- _Task to complete_
Copy these lines word for word, starting at the line that contains "Identify the location" and stopping after the line that contains "(235, 158).".

- _Input_
======

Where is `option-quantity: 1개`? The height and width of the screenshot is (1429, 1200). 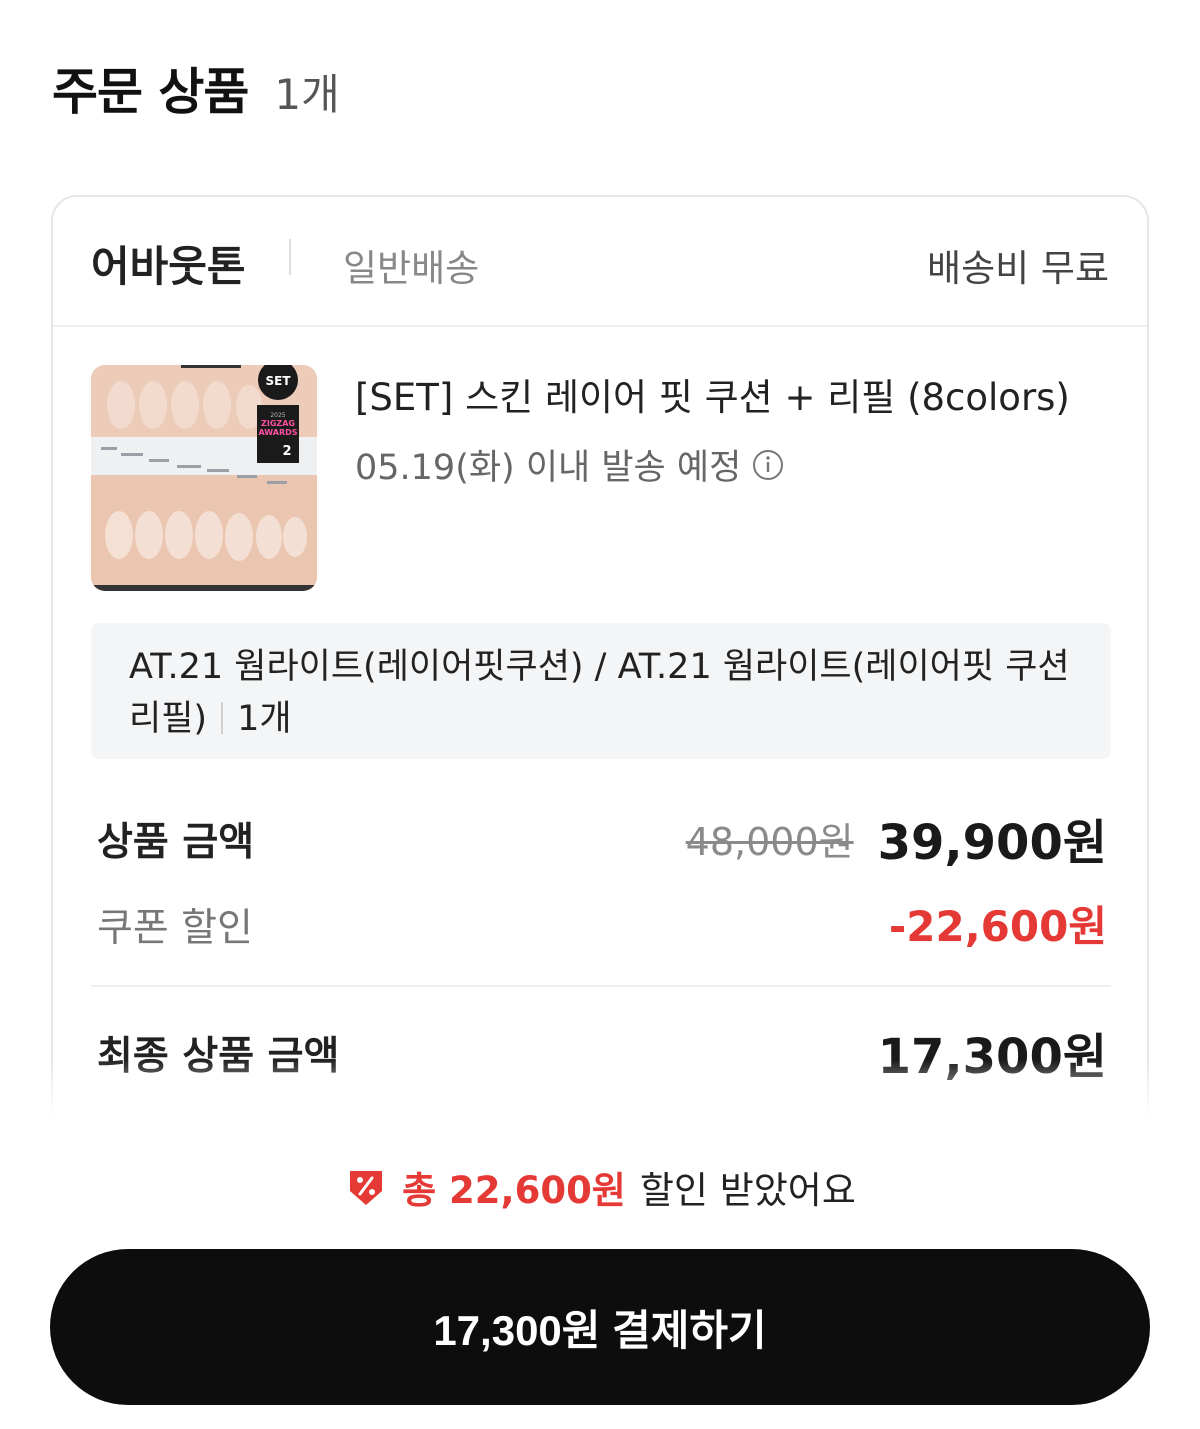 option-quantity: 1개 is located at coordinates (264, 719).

======

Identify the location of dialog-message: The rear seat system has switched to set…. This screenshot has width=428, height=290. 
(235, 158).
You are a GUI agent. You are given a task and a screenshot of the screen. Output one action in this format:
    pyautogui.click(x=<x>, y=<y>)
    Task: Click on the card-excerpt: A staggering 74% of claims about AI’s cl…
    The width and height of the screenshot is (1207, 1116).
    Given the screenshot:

======

- _Solution to this problem_
Identify the location of dialog-message: The rear seat system has switched to set…. This screenshot has width=428, height=290. 
(235, 158).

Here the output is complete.